Brandursache: Fahrlässigkeit oder Vorsatz

Ferner beruft sich Richterin Elisabeth Kaliss auf die Ermittlungsakten, wonach der Brand seinerzeit fahrlässig oder vorsätzlich verursacht worden sei. Ein technischer Defekt oder Ähnliches war damals ausgeschlossen worden; eine der drei Personen, die sich zum Zeitpunkt, als das Feuer ausbrach, in der Wohnung aufgehalten haben, muss den Brand verursacht haben, so die Richterin in der Verhandlung. Ob dies vorsätzlich geschehen sei oder nicht, müsse nicht nachgewiesen sein. Im „Folgehaus“ sei es zu weiteren Brandvorfällen gekommen, bemerkt die Richterin mit Blick auf die übergangsweise neue Bleibe des Beklagten. Ihr Fazit: „Man muss eine negative Prognose stellen.“

Beklagten-Anwalt Gerhard Nickel vertritt eine andere Sicht: Wie der Brand genau entstanden sei, „wissen wir tatsächlich nicht“. Sein Mandant halte entsprechende Vorwürfe für „unbegründet“.
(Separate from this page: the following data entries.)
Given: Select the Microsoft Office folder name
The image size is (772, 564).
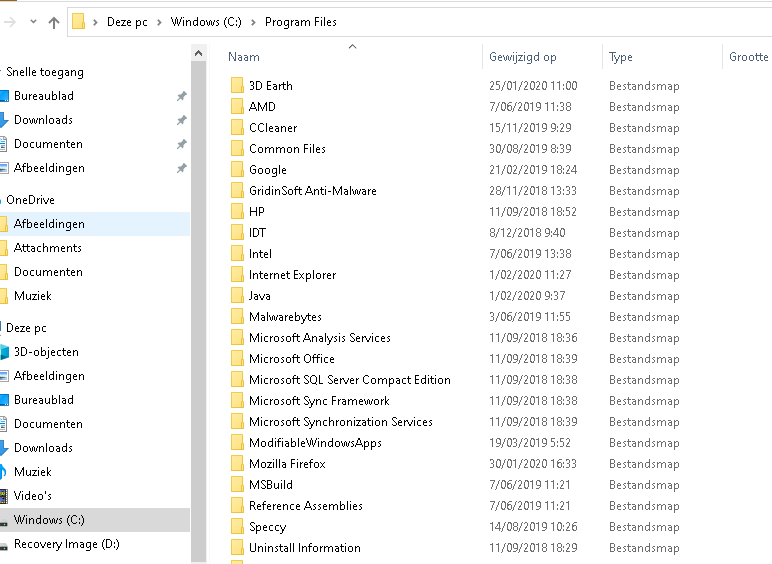Looking at the screenshot, I should tap(291, 359).
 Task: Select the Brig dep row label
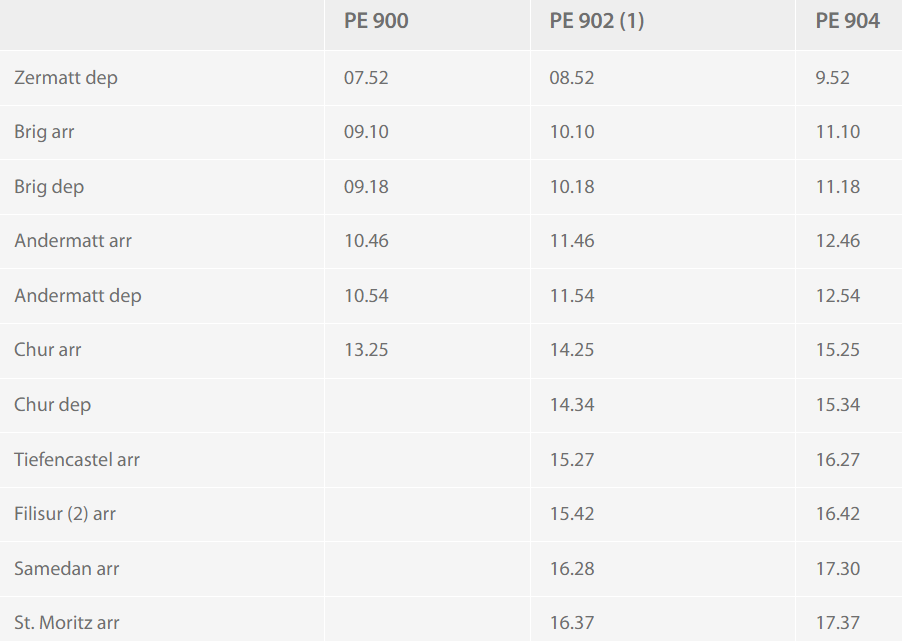coord(49,187)
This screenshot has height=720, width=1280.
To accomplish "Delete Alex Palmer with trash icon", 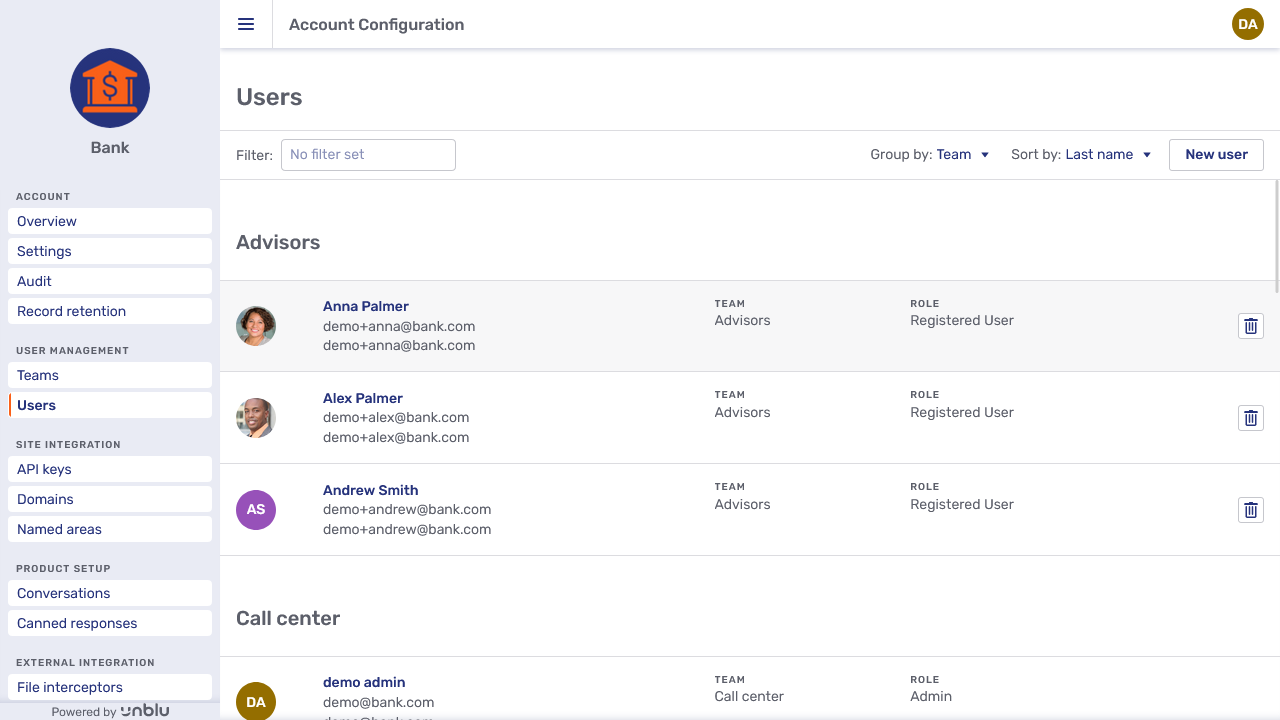I will tap(1250, 418).
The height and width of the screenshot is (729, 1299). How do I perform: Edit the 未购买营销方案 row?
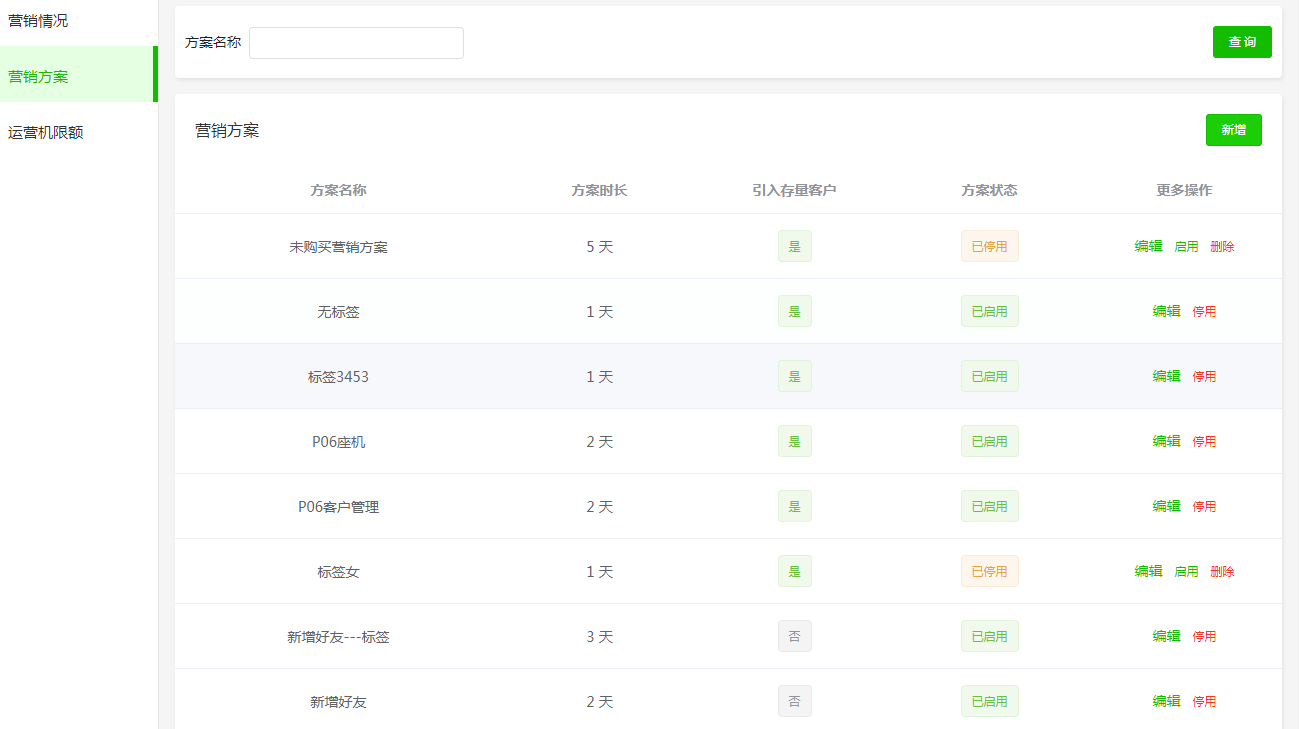click(1148, 246)
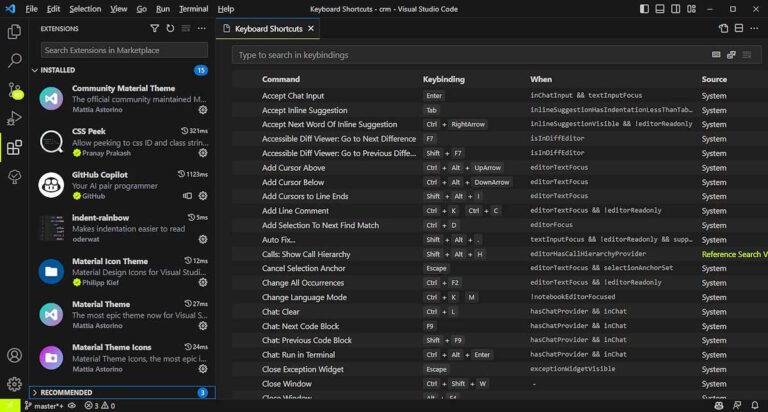Open the Source Control view
The image size is (768, 412).
tap(14, 90)
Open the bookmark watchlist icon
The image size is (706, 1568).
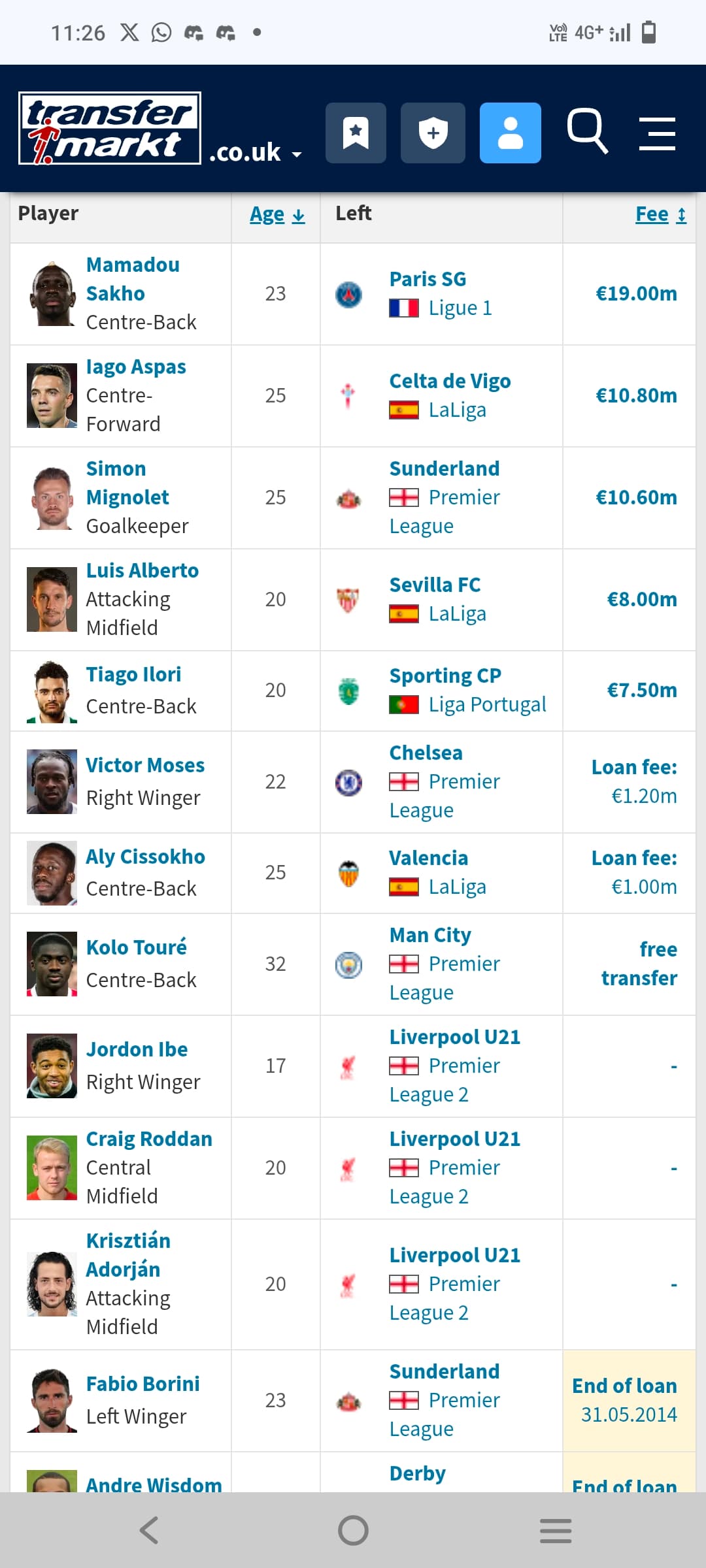point(356,133)
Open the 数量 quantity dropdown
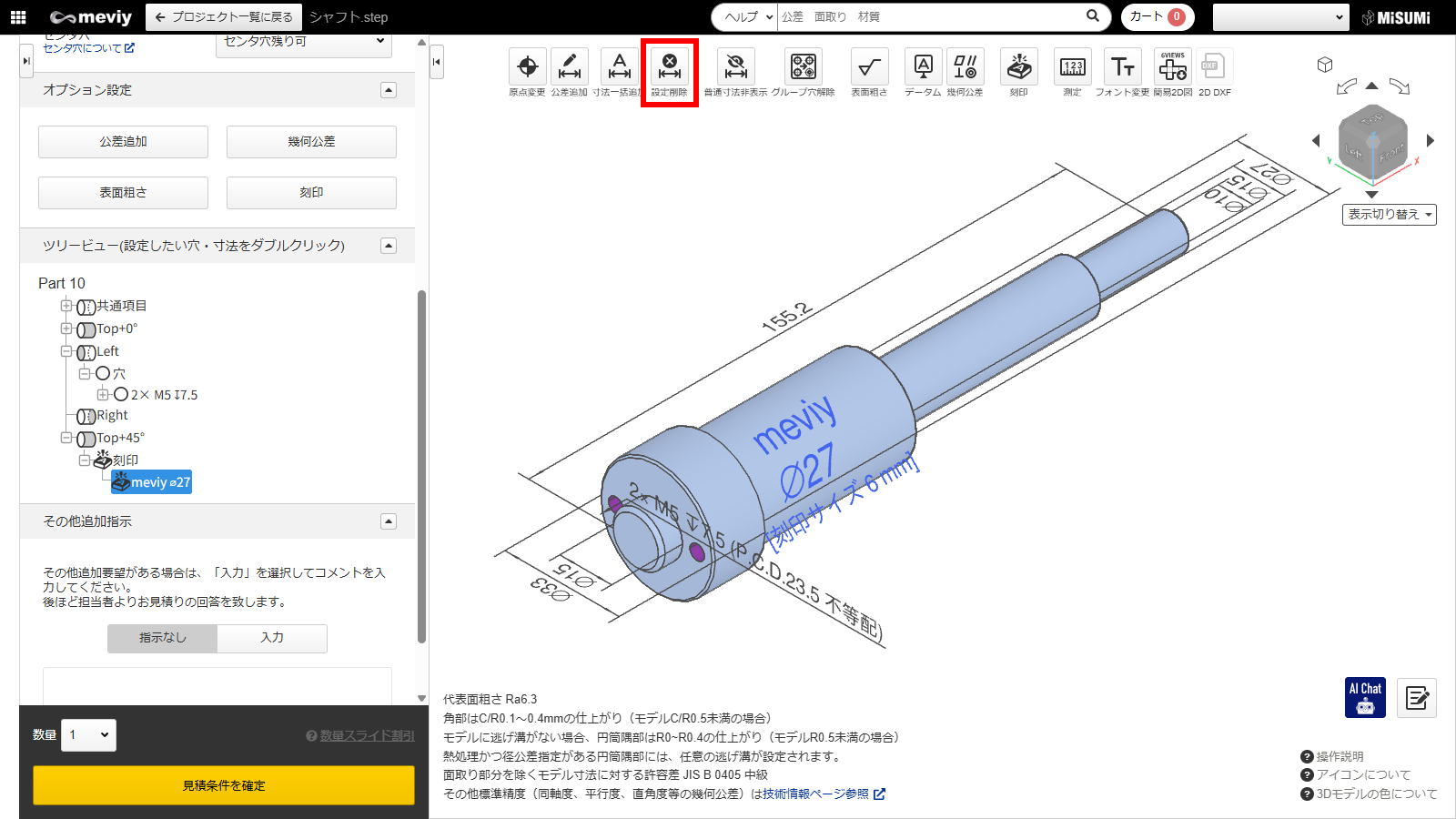The height and width of the screenshot is (819, 1456). [x=89, y=735]
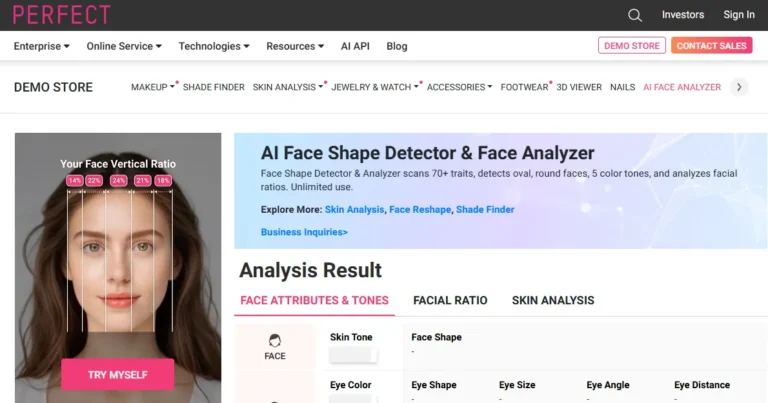Expand the Enterprise dropdown menu

tap(41, 46)
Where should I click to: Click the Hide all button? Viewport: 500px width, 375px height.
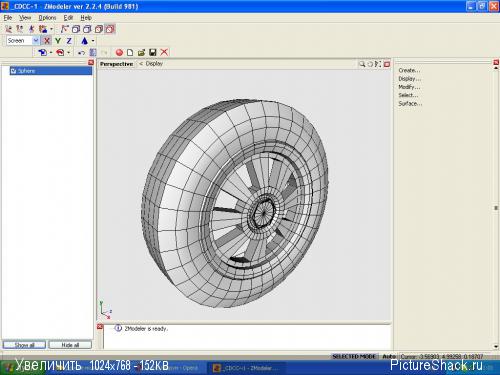70,345

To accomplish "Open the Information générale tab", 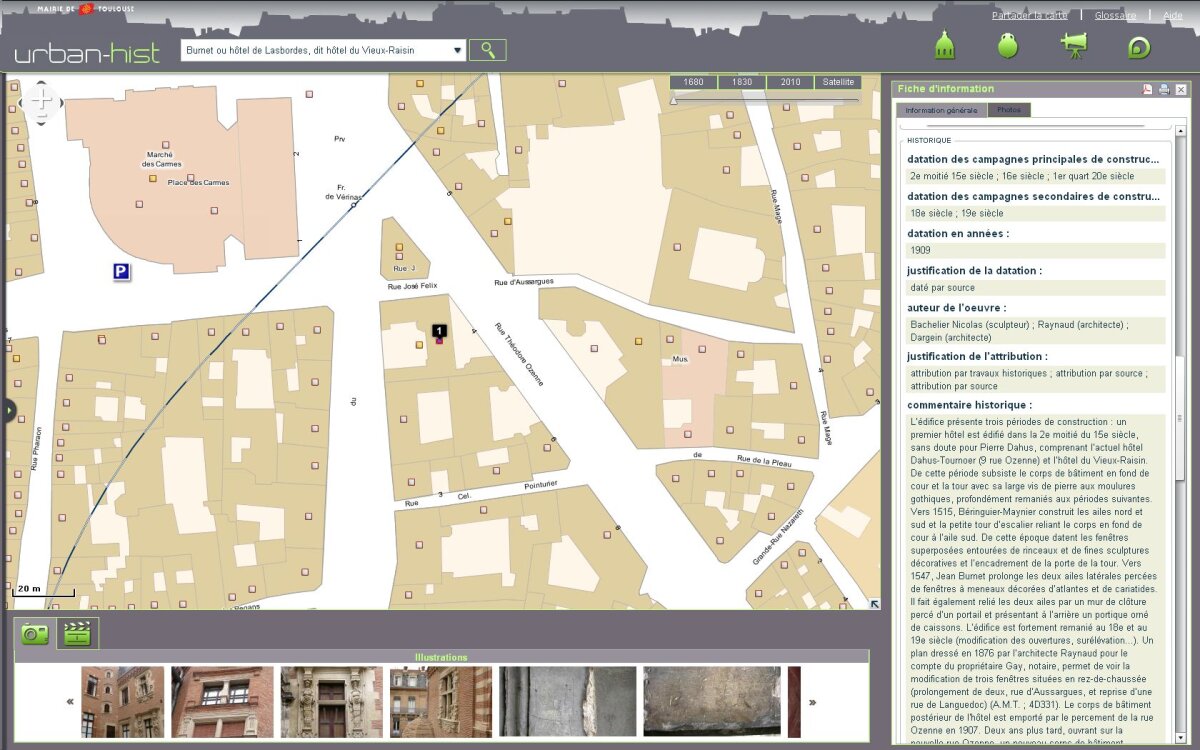I will pos(941,110).
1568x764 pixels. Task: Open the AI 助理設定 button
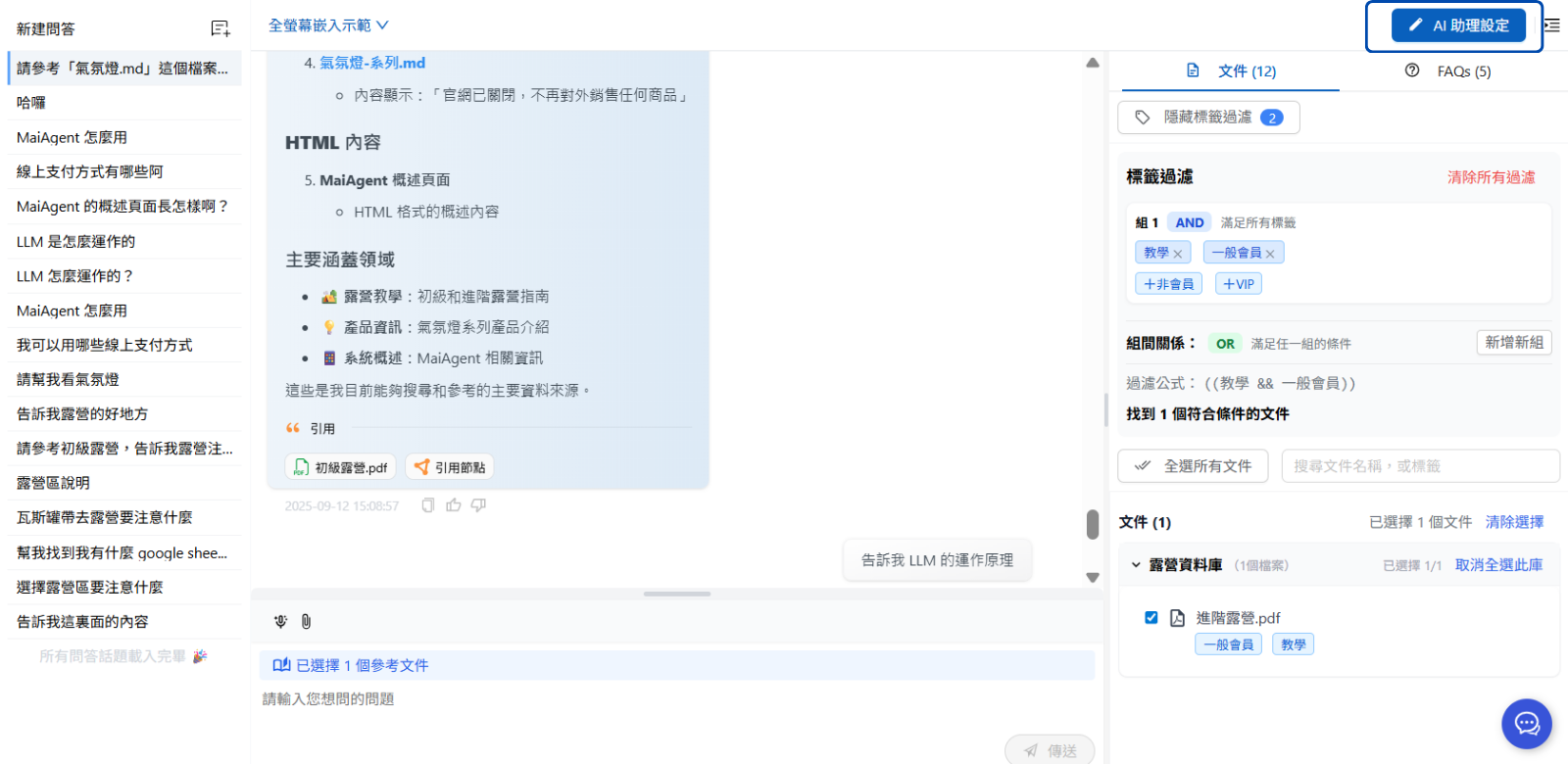coord(1458,25)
Der Hinweis der Wohnungseigentümergemeinschaft, man habe Interessenten für die Wohnung, läuft ins Leere: Der Beklagte will offenbar das „Wohnungsentziehungsverfahren“, wie es juristisch heißt, in Gänze durchgezogen sehen.

Psychiatrisches Gutachten Gegenstand der Verhandlung

Derweil trifft Richterin Kaliss eine erste Entscheidung zu seinen Ungunsten: „Die Ermittlungsakte wird zum Gegenstand der Verhandlung gemacht.“ Das bedeutet: Das psychiatrische Gutachten zum Zustand des Beklagten wird nicht geheim bleiben. Anwalt Gerhard Nickel hätte, wie es beim Gerichtstermin hieß, gern erreicht, dass Informationen zur psychischen Verfassung seines Mandanten nicht allgemein bekannt werden.

Klar ist, sonst hätte es zum Termin am Amtsgericht gar nicht kommen müssen: Die Gefahr der Fremdgefährdung scheint nicht als so groß eingeschätzt zu sein, als dass Zwangsmaßnahmen hätten ergriffen werden können.

Nun erwarten die Nachbarn des Mannes mit Spannung den 22. März. Dann entscheidet sich, ob der Beklagte seine Wohnung verkaufen muss oder nicht. Sollte die Entscheidung des Gerichts nicht im Sinne der Bewohnerschaft ausfallen, dann werde man durch alle Instanzen gehen, kündigt eine Nachbarin an, und eine andere wiederholt mit Nachdruck: „Wir wollen nur in Frieden leben. Ohne Angst.“

Voodoo

Was Voodoo überhaupt ist - darum ranken sich Gerüchte, Geschichten, Mythen ohne Ende. Oft geht es im Voodoo-Kult um Opfer-Rituale, um Geistwesen, Dämonen, rituelle Tänze im Trancezustand, in Puppen versenkte Nadeln.

Was genau sich in der Schorndorfer Wohnung abgespielt hat, ist im betreffenden Hochhaus offenbar nicht bekannt: „Es ist niemand dazu eingeladen worden“, hieß es von Klägerseite.